Image detector for dating profile photos
Help trust-and-safety agents flag suspicious dating profile photos for review when visual artifacts suggest synthetic identity risk.
Business value
- Protects trust in dating profile image workflows before automated agents take irreversible action.
- Creates a concrete QA policy agents can apply consistently.
- Turns risk evidence into review, revision, or provenance requests.
Agent job to be done
Act as the dating profile image trust triage layer. Score or prepare the asset, inspect evidence, and choose allow, revise, human_review, or reject based on workflow stakes.
format: social_postintended_use: moderatedomain: dating profile photo trust
When to call VeracityAPI
Run after asset intake/export and before publish, moderation, citation, training, payment, or account-impacting decisions.
What image URL to submit
Public HTTPS image URL for the exact asset the agent will publish, moderate, cite, or use as evidence.
Decision policy
- allow: low risk and low-stakes use with no conflicting local signals.
- revise: medium risk or evidence that can be fixed by replacement, disclosure, or better provenance.
- human_review: high risk, sensitive claims, identity/fraud implications, or evidentiary use.
- reject: repeated high-risk assets combined with policy violations or missing provenance.
Request template
curl https://api.veracityapi.com/v1/analyze -H "Authorization: Bearer DOC_KEY" -H "Content-Type: application/json" -d '{"type":"text","content":"Paste content here","context":{"format":"article","intended_use":"publish"}}'Automation recipe
- Agent receives final image URL and local workflow metadata.
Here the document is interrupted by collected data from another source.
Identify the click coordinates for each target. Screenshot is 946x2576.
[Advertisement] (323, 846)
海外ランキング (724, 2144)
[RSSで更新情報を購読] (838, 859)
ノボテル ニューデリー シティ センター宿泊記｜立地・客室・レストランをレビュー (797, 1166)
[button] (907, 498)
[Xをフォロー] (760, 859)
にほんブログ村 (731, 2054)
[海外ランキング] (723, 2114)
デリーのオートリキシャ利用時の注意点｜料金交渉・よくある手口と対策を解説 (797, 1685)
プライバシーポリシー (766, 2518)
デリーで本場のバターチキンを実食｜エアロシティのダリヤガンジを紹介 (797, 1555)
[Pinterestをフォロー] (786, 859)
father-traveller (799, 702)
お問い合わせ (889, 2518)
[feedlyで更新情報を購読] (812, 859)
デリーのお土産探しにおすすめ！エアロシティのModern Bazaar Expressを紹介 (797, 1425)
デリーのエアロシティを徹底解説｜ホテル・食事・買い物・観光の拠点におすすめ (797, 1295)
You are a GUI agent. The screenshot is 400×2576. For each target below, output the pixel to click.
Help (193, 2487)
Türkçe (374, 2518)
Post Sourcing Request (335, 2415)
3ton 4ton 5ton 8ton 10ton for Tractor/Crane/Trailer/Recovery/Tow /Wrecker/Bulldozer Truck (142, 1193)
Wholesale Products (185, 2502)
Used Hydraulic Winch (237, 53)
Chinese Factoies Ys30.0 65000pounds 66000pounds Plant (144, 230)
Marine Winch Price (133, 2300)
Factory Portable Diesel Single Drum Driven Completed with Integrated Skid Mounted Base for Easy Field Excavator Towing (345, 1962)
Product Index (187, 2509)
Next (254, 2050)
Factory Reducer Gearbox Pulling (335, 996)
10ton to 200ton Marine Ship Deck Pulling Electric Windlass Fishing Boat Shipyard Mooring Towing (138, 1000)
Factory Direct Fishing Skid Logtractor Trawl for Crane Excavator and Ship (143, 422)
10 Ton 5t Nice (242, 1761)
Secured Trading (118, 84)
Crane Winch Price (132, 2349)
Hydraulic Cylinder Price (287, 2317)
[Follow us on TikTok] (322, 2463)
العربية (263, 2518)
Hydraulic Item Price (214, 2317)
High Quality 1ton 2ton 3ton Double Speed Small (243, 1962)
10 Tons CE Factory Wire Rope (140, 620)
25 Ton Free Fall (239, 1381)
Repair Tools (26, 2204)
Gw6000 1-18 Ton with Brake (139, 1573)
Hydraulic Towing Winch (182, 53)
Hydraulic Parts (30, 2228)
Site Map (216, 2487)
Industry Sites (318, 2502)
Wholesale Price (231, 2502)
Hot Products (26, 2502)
- Agent calls POST /v1/analyze with type=image.
- Store score, recommended_action, and evidence categories in the workflow record.
- Allow low-risk assets; queue medium/high-risk assets for review or replacement.
- Rescore replacement images before publication or use.
Evidence spans agents should inspect
- synthetic-looking texture or cadence
- geometry, text, label, transcript, or continuity mismatch
- weak or missing provenance
- signals that conflict with local metadata
Policy pseudocode
if (result.recommended_action === "allow") continueWorkflow(); if (result.recommended_action === "revise") rewriteWith(result.evidence, result.recommended_fixes); if (result.recommended_action === "human_review") queueForHumanReview(result); if (result.recommended_action === "reject") discardOrRebuild();
KPIs to track
- assets triaged
- human-review precision
- bad publishes or decisions prevented
- false-positive appeal rate
- average review latency
What can go wrong
- Not proof that an image is AI-generated; use evidence with provenance/source checks.
- Do not use a single score as forensic evidence.
- Combine VeracityAPI with local metadata, source reputation, and human escalation.
Cost and latency notes
Image analysis is a flat $0.02 per image. The endpoint accepts HTTPS image URLs, stores no image bytes, and logs only a URL hash plus hostname. Current v0.1 latency is vision-model-bound, so preflight balance and retry carefully.
Agent evaluation checklist
- Does this workflow have a costly failure mode from manipulated or synthetic-looking visuals?
- Can the agent store evidence categories without storing raw image bytes or full URLs?
- Should this workflow fail open, fail closed, or queue human review if image scoring is unavailable?
- Which field drives policy: recommended_action, risk_level, content_trust_score, or synthetic_image_risk?
- What local provenance check should complement the API score?